Task item
Set down the records once more, please, exactly and with the pictures left out.
..........
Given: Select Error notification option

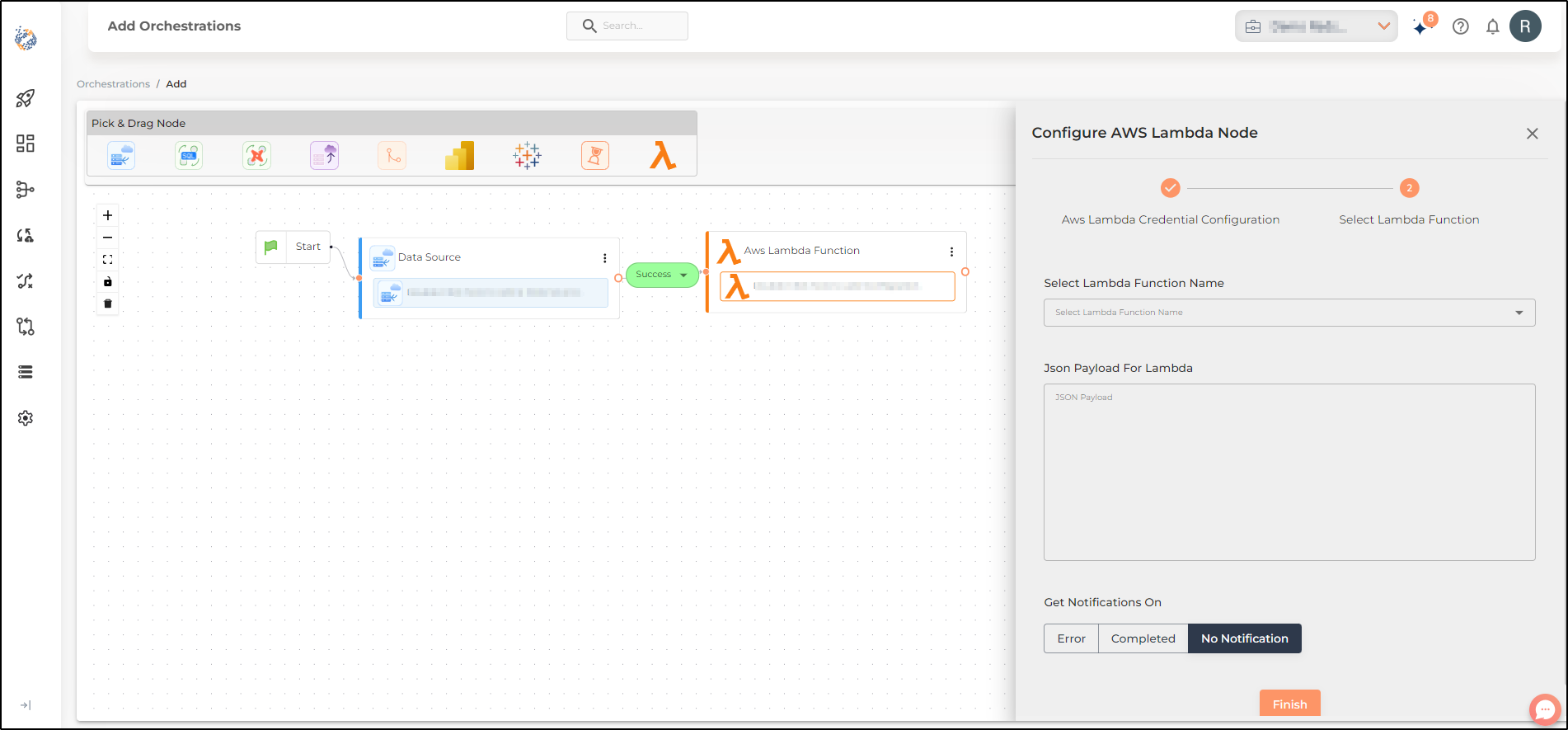Looking at the screenshot, I should point(1071,638).
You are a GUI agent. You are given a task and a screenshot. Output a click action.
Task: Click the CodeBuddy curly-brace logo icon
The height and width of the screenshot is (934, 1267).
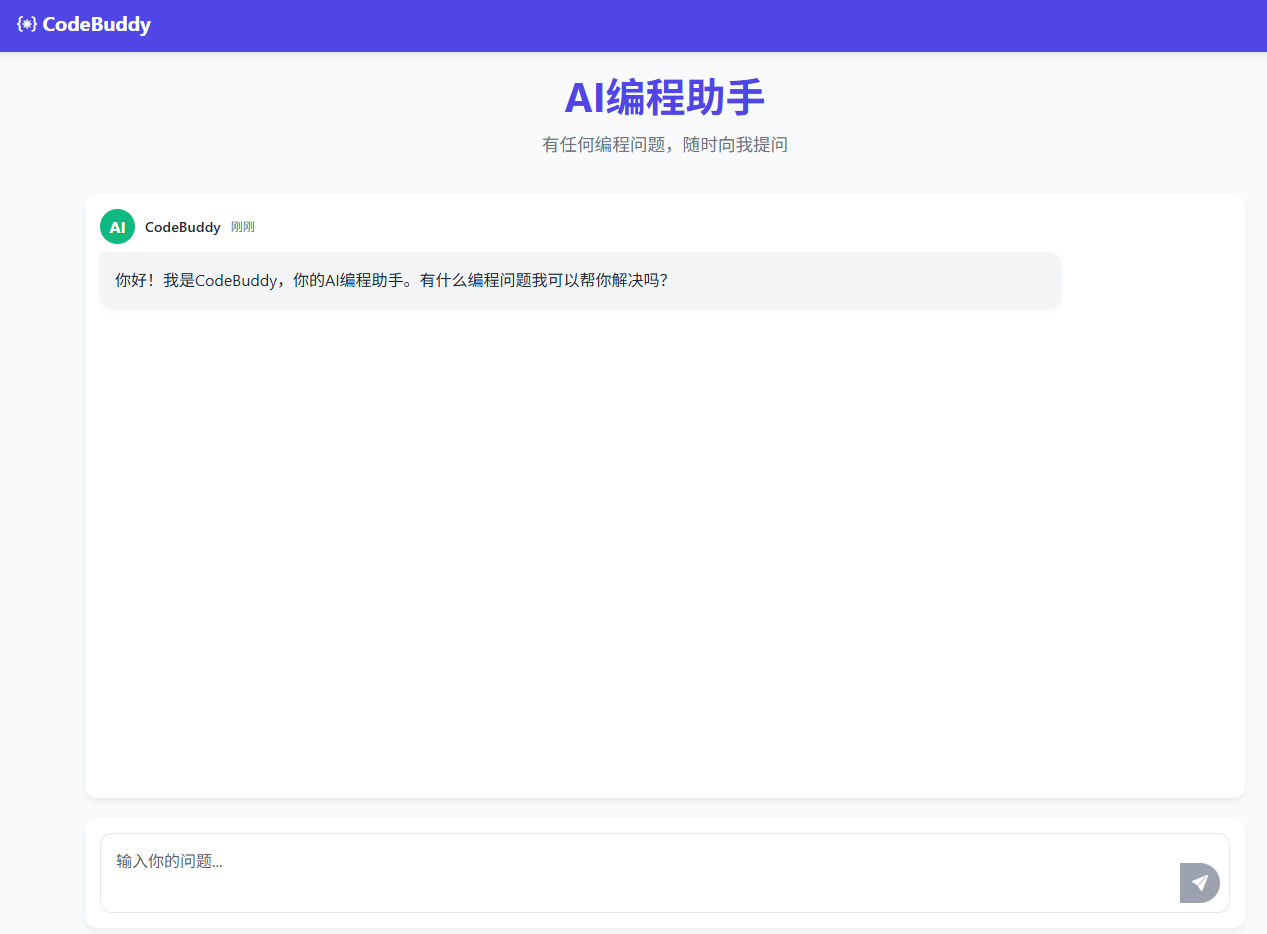click(x=27, y=25)
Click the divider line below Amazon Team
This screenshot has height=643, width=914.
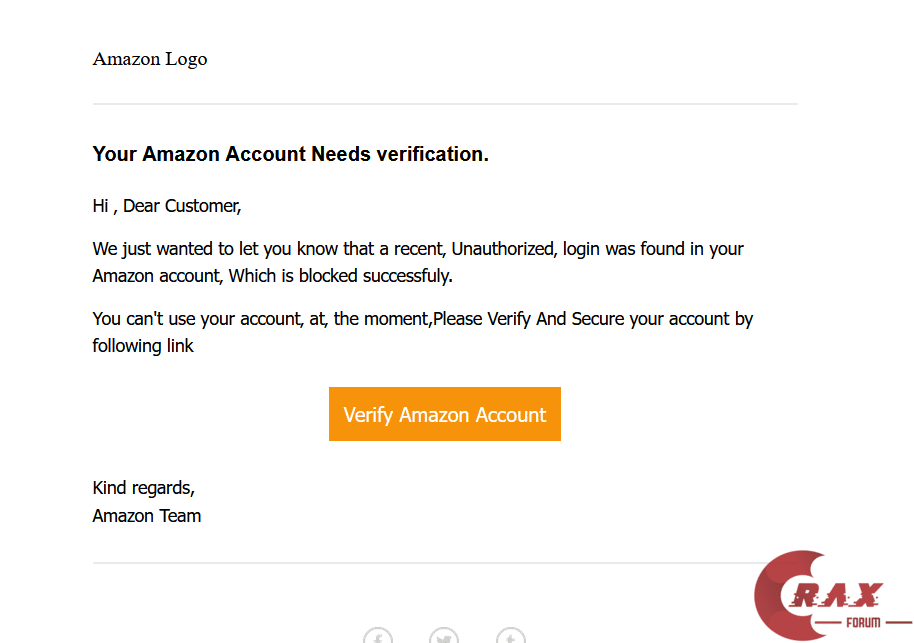(420, 563)
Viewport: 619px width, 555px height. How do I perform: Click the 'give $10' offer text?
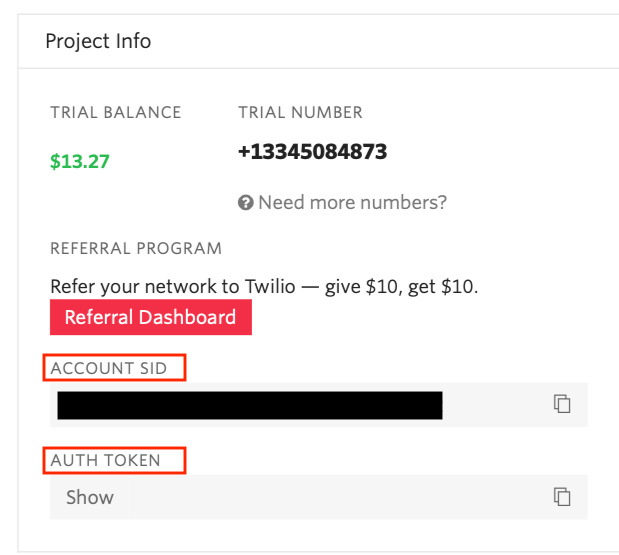tap(364, 287)
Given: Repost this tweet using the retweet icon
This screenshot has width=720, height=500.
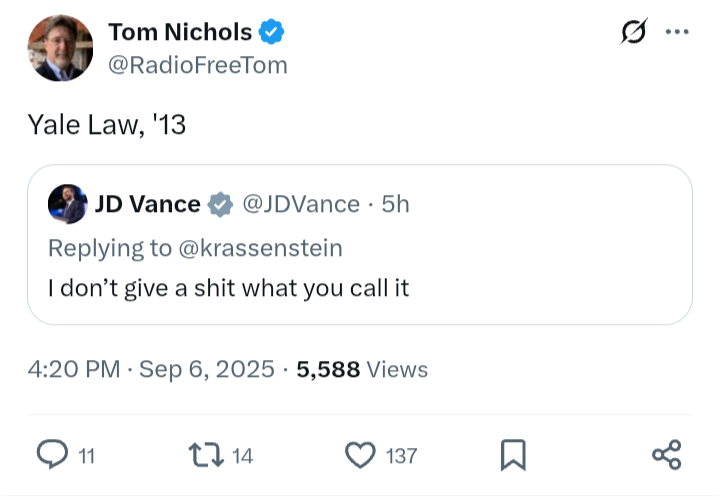Looking at the screenshot, I should 203,455.
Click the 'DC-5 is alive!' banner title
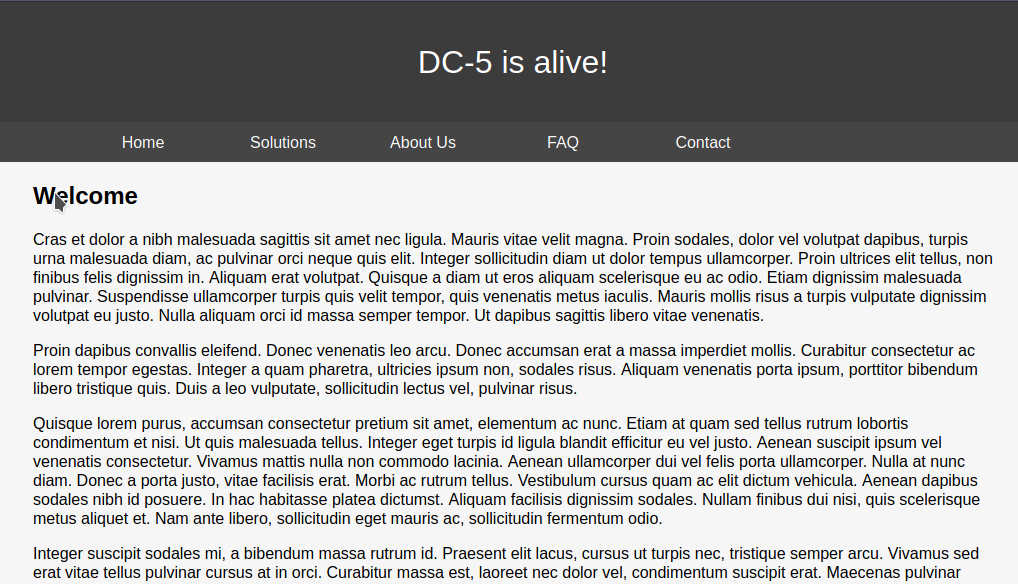The width and height of the screenshot is (1018, 584). point(513,61)
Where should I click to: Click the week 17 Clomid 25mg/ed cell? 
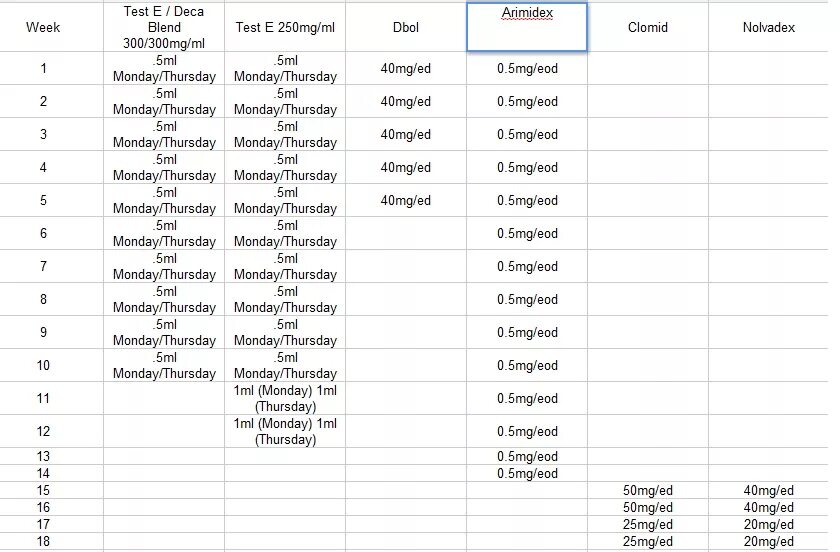coord(648,524)
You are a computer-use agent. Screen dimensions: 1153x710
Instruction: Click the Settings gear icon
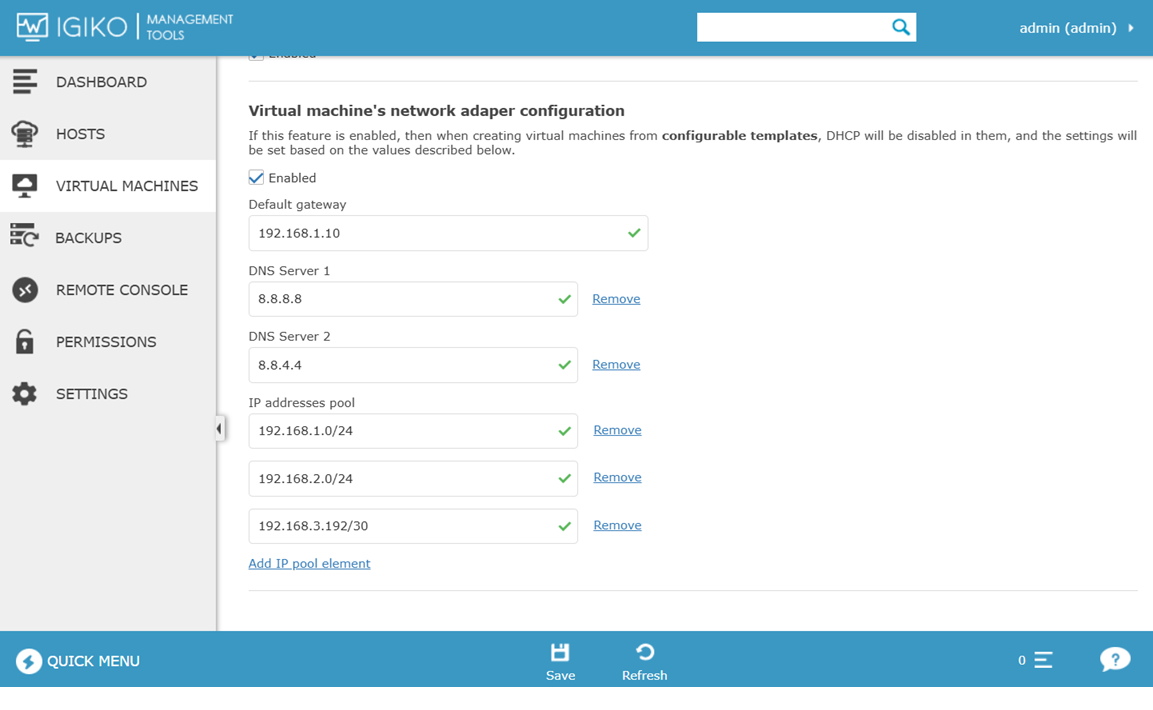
..........
Answer space
Given: Select Error notification option

Looking at the screenshot, I should point(1071,638).
You are a GUI agent. You are given a task and a screenshot. Output a click action.
Task: Click the CodeBuddy curly-brace logo icon
The height and width of the screenshot is (934, 1267).
click(x=27, y=25)
Click the divider line below Amazon Team
This screenshot has height=643, width=914.
(420, 563)
Viewport: 619px width, 555px height. How do I perform: Click the 'give $10' offer text?
tap(364, 287)
Given: Repost this tweet using the retweet icon
This screenshot has width=720, height=500.
Looking at the screenshot, I should 203,455.
Click the 'DC-5 is alive!' banner title
The width and height of the screenshot is (1018, 584). point(513,61)
Where should I click to: Click the week 17 Clomid 25mg/ed cell? 
coord(648,524)
You are a computer-use agent. Screen dimensions: 1153x710
Instruction: Click the Settings gear icon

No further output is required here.